§ THE TASK: Gather every line from the entries below that includes "computer".

---------- INFORMATION GIVEN

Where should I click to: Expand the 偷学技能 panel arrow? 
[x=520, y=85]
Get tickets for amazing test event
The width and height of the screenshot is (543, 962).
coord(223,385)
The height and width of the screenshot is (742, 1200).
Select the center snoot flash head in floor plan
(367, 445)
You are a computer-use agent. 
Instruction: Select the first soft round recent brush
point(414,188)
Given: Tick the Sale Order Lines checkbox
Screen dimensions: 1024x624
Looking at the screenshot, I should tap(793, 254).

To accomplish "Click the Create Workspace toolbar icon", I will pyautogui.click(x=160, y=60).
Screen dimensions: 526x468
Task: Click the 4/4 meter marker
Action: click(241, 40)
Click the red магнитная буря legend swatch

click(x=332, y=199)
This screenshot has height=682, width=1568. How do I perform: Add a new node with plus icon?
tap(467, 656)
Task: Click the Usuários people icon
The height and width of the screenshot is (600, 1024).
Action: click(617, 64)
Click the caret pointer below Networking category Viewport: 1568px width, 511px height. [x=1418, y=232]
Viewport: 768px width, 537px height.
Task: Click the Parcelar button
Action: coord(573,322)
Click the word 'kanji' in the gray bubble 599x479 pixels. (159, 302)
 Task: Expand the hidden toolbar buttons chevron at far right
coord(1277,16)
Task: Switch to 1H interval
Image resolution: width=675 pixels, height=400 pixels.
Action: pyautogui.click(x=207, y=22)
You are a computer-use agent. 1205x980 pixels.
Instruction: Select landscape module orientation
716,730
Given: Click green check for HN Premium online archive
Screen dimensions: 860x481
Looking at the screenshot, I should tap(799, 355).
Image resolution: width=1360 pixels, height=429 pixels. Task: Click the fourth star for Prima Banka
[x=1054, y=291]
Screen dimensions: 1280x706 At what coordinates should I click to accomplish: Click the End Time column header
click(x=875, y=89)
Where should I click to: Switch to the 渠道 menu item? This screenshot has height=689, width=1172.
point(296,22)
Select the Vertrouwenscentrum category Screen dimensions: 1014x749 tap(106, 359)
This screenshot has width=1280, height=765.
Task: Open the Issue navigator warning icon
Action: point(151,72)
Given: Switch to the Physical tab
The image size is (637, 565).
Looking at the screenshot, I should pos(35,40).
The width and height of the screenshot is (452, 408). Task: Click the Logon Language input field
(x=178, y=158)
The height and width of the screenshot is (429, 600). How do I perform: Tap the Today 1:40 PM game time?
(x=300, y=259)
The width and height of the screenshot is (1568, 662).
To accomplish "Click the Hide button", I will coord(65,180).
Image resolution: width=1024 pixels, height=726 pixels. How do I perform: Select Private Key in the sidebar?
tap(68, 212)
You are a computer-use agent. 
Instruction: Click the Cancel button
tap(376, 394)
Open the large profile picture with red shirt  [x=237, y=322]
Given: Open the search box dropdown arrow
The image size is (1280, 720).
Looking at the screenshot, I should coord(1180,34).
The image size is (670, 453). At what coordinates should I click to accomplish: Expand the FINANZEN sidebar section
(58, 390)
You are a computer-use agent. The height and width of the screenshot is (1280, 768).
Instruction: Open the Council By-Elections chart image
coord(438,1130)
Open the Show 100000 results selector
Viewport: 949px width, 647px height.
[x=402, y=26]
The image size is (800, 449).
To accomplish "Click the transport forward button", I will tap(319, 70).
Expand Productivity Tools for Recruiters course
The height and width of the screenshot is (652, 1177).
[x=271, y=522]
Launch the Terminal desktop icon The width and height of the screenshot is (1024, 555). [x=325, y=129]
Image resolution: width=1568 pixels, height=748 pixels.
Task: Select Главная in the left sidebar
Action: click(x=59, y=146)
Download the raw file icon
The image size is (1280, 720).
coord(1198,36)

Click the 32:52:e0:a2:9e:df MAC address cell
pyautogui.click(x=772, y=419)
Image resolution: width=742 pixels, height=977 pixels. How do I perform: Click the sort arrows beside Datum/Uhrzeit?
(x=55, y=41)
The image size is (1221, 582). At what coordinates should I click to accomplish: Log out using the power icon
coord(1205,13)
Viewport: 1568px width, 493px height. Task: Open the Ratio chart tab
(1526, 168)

--------------------

§ TASK RESPONSE:
You are a computer-use agent. 
You are a computer-use agent. 1205x980 pixels.
You are a computer-use agent. 
You are a computer-use agent. The height and width of the screenshot is (1280, 768).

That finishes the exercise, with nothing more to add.